Recently this tweet from Laura Scott got me thinking about how sites look on mobile devices again.
So many links tweeted are to sites that don't work on #mobile. Wonder about links I shared. We all must stop assuming desktop privilege!
This is a pet peeve of mine too. I don't always spend time on Twitter when I'm at my computer. Frequently I look at Twitter when I'm away from the house in a waiting room or sitting outside the school waiting for the grandkid. I'll see something that really looks interesting, but when I follow the link it's unreadable on my iPhone.
This problem could be solved if sites were designed with mobiles in mind from the very first, or if they were designed respond to mobile devices with different layouts.
Luke Wroblewski wrote a book called Mobile First and is the leader among the proponents of this idea. He explains, in an article at Net Magazine, why he supports the approach.
But things have changed so dramatically over the past few years that starting with the desktop may be an increasingly backwards way of thinking. Designing for mobile first can open up new opportunities for growth and lead to a better overall user experience. Let’s dig into the three key reasons why: mobile is seeing explosive growth; mobile forces you to focus; and mobile extends your capabilities.
Luke's comment that mobile forces you to focus means that you really have to think about what's important. You can't have content that isn't part of your main message cluttering up the screen when you only have 480x320 pixels of screen space. Narrowing your focus can also extend capability by reducing download speed and making your site easier to use and navigate.What about Blogs?
Most bloggers are not creating their own templates or themes. But fortunately, the folks who do create templates and themes for blogs are well aware of the need for blogs to work on mobiles and well as desktops. The default WordPress themes 2011 and 2012 are both responsive designs. Switching to one of them guarantees you a good result on a mobile device.
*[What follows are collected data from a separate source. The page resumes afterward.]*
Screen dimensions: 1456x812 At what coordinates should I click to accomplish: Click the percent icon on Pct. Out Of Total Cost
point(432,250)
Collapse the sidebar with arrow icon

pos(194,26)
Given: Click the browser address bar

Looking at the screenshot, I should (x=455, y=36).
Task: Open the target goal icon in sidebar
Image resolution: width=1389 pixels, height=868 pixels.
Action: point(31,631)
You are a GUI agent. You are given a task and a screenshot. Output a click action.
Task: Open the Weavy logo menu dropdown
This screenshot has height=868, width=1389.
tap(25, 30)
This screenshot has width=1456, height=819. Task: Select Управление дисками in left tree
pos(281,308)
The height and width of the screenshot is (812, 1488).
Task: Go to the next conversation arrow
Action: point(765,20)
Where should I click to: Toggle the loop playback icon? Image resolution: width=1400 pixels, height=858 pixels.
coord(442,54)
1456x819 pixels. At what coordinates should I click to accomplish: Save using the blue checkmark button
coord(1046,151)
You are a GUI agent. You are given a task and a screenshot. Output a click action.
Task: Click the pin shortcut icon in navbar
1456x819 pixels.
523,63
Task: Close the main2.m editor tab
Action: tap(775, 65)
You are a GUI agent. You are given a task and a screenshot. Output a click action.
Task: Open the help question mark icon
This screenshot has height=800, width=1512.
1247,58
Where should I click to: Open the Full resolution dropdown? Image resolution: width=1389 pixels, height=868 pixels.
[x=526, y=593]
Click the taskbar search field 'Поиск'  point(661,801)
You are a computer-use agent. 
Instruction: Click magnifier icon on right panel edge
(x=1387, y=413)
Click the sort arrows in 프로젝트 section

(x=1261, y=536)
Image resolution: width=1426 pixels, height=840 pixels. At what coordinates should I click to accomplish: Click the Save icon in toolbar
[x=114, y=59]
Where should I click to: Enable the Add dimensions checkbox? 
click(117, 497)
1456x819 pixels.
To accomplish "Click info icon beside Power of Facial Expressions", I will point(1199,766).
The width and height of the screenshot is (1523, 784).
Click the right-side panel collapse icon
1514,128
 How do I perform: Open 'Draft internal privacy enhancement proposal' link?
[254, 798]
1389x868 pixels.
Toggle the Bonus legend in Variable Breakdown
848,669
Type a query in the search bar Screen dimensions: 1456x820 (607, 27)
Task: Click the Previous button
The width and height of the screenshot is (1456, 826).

Blogger also allows you to switch to a mobile theme.
If you are unafraid of the idea of designing your own WordPress theme from scratch, here's a helpful article by Ellen Bauer at Smashing Magazine that explains how to Create A Responsive, Mobile-First WordPress Theme.Check Yourself. And Everyone Else
What if you don't own every possible size of mobile device to take a look at your blog and check yourself?
There's a handy bookmarklet available from Benjamin Keen. You download the bookmarklet and put it in your bookmarks toolbar. Then you can see how your site, or anyone else's site looks in various sized devices.
You may be losing readers if you don't find out.